With dramatic kineticism, a thrilling use of color, a freewheeling and improvisatory approach to editing, and deeply layered soundtracks, the dynamic films of New York–based, Hong Kong–born filmmaker Simon Liu paradoxically embody attitudes of travel, drift, and observation. All filmed in his hometown of Hong Kong, the films on this program explore that city at a moment of historical and political uncertainty, a moment at which the future is unclear yet at which life goes on. Generally avoiding overt politics and summarizing statements, Liu instead focuses on the luminosity of the city’s surfaces, the energy of public space, the wary motions of inhabitants, and the uneasy flow of life.

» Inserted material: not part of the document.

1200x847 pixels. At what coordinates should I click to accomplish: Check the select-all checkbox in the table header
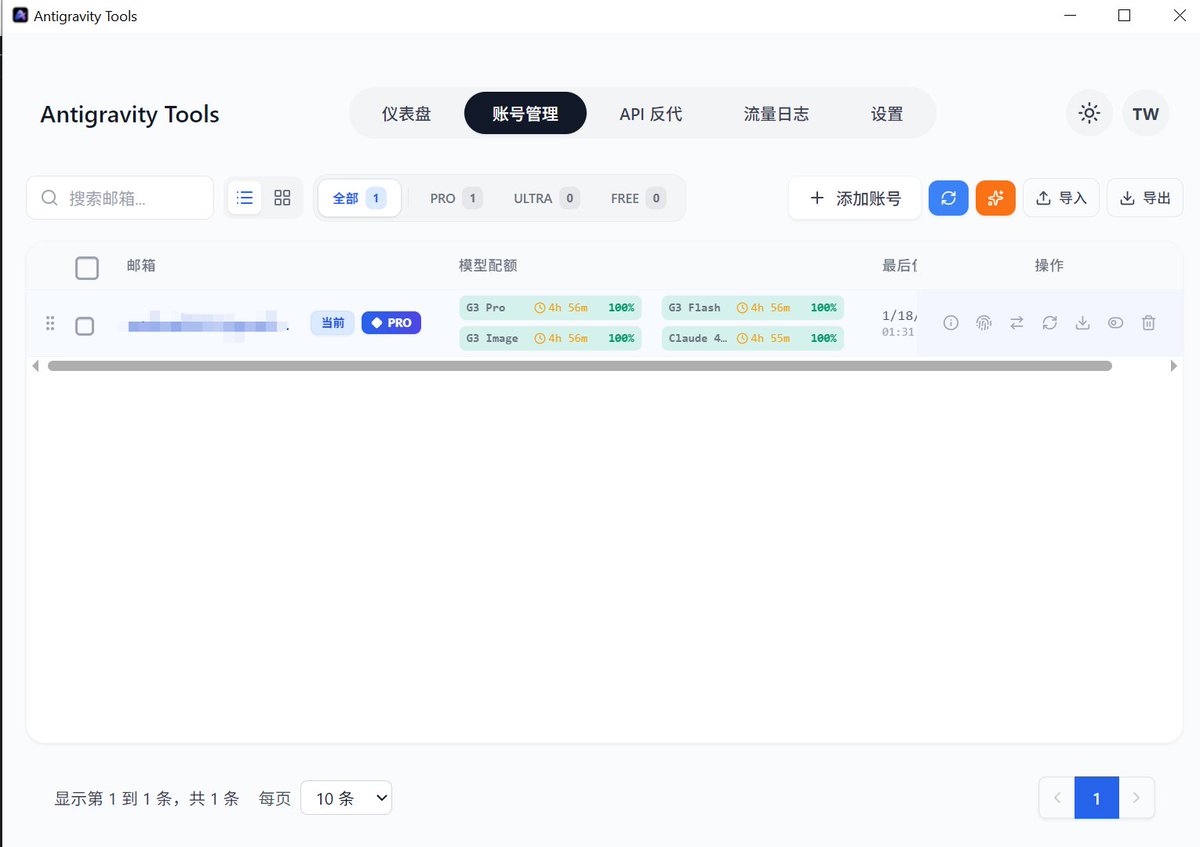coord(87,267)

Distantly intimate, visually and sonically roving, and vaguely unsettling and fragmentary, Liu’s works of ravenous and overwhelming audiovisual synesthesia are obliquely personal and diaristic approaches to the city symphony genre. Screening will include E-Ticket (2019), Signal 8 (2019), Happy Valley (2020), and Devil's Peak (2021), all by Simon Liu. Bonus! Screening will also include the anomalously animated
—force— (2020), in which Liu’s lush visual lyricism collides with sister Jennie MaryTai Liu’s digital animation in a vaporwave parody of dystopian surveillance state semiotics. Complete screening details here.

Simon Liu (b. Hong Kong, 1987) is an artist filmmaker whose films, video installations, and expanded cinema performances function as dense and lyrical repositories of the rapidly evolving psychogeography of his homeland of Hong Kong. His work has been exhibited at film festivals and museums globally, including the Berlinale (Berlin International Film Festival), Toronto International Film Festival, New York Film Festival, Sundance Film Festival, New Directors/New Films, CROSSROADS with San Francisco Cinematheque, The Shed, M+ Museum, Tai Kwun Contemporary, Portland Institute of Contemporary Art, MOCA Los Angeles, Moderna Museet, Dreamlands: Expanded, and a solo screening at the Museum of Modern Art (New York) as part of their Modern Mondays series. He has received grants and commissions from the Jerome Foundation, NYSCA, M+, and The Shed, and his films and performance works are in the permanent collections of the M+ Museum and MoMA. Profiles of his practice have appeared in publications such as The New York Times, Art in America, Cinemascope, MUBI, Nang Magazine, and Millennium Film Journal. Liu is a teacher at the Cooper Union School of Art and a member of the artist-run film lab Negativeland, and is currently editing his first feature film, Staffordshire Hoard.